Por fim, essa abordagem traz implicações diretas às relações de trabalho. Ramos
(1981) narra que a teoria das organizações convencional, baseada em um sistema de
mercado, atribui uma visão mecanomórfica ao homem, o que impossibilita a distinção
entre trabalho e ocupação. Para Ramos (1981, p. 130), o trabalho “é a prática de um
esforço subordinada às necessidades objetivas inerentes ao processo de produção em
si”. Por sua vez, a ocupação é “a prática de esforços livremente produzidos pelos
indivíduo em busca de sua atualização pessoal” (p. 130). No sistema de mercado, o
homem é tido apenas como um requisito do plano mecânico de produção (ou um meio
de produção, nos termos de Marx) e seu trabalho é item de custo, direcionado apenas ao
salário. Ramos discute que esse sistema também traz elementos ideológicos que
fundamentam uma ética do trabalho (próxima à ética puritana discutida em Weber), em
que essa atividade é tomada como um instrumento de medição do valor e da dignidade
humana. Ramos (1981) entende que distinção entre trabalho e ocupação precisa ser
superada e que a consideração do trabalho como indicativo de valor é apenas um
“expediente psicocultural, usado para minimizar a dissonância cognitiva e o conflito
interior”, haja visto que o trabalho é “naturalmente” algo que o ser humano despreza.
Posto dessa forma, Guerreiro Ramos (1981) defende um programa de mudança
epistemológica no que se refere aos estudos organizacionais, em direção ao
reconhecimento de formas substantivas de organizações, para além da primazia de uma
racionalidade instrumental.
Considerando as três abordagens aqui discutidas, nota-se a existência de
aproximações e diferenças entre as propostas de Marx, Weber e Ramos quanto ao
“trabalho”. Inicialmente, os três autores concordam que o trabalho tem sido explorado
como uma categoria central no desenvolvimento histórico do homem. Todavia,
divergem quanto a sua natureza. Enquanto para Marx o trabalho é condição básica
natural do ser humano, Weber e Ramos reconhecem o caráter histórico do sentido
normativo e ideológico do trabalho, já considerado, especialmente na Antiguidade,
como um tipo de atividade de degenerativa e politicamente inferior dos indivíduos.
Ramos vai além e discorda do caráter universal do trabalho, diferenciando esta categoria
do conceito de “ocupação”, o qual deve ser fomentado em sua virada epistemológica
das ciências administrativas. Ainda assim, esses três autores concordam quanto à
apropriação ideológica do trabalho pelo sistema capitalista que fundamenta a sociedade
contemporânea aos autores e a nós próprios.
De qualquer forma, reconhece-se a importância e validade de estudos sobre o
trabalho considerando os referenciais tratados nesta resenha. É necessário, contudo, que
novos esforços críticos sejam produzidos, de modo a atualizar algumas noções,
inclusive de Guerreiro Ramos, quanto aos direcionamentos do trabalho no mundo.

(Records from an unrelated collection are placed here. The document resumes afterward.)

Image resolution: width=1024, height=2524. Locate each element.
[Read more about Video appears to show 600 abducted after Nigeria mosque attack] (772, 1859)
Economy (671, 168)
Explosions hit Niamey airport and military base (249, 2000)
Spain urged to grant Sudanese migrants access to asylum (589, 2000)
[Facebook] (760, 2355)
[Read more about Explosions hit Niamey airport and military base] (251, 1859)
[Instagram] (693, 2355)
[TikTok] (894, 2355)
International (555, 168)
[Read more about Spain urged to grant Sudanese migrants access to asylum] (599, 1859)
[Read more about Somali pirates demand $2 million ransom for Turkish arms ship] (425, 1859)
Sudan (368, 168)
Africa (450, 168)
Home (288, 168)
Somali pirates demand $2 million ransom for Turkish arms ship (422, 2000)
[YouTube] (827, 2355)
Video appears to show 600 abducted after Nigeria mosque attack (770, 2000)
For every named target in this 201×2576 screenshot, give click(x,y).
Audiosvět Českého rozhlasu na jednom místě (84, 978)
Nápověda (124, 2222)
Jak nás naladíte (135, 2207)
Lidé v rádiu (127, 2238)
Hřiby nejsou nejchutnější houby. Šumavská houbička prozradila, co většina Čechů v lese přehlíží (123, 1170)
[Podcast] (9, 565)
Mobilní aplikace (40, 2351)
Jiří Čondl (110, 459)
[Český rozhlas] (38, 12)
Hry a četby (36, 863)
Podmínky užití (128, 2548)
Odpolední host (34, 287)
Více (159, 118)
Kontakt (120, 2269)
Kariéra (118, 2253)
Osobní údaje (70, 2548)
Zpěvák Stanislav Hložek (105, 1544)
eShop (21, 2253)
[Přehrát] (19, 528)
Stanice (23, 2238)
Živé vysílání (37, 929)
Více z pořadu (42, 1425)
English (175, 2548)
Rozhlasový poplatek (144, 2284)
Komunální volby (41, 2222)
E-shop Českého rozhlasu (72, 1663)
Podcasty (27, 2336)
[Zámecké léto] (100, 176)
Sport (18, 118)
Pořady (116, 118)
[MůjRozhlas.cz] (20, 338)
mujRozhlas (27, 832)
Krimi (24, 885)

REFERÊNCIAS BIBLIOGRÁFICAS

ANTUNES, R. A dialética do trabalho: escritos de Marx e Engels. São Paulo:


Expressão Popular, 2004.
MULLER, H. P. Trabalho, profissão e “vocação”; o conceito de trabalho em Max
Weber. In: O trabalho na história do pensamento ocidental. Petrópolis: Vozes, p.
237, 2005.
RAMOS, A. G. A Nova ciência das organizações: uma reconceituação da riqueza das
nações. Fundação Getúlio Vargas, 1981.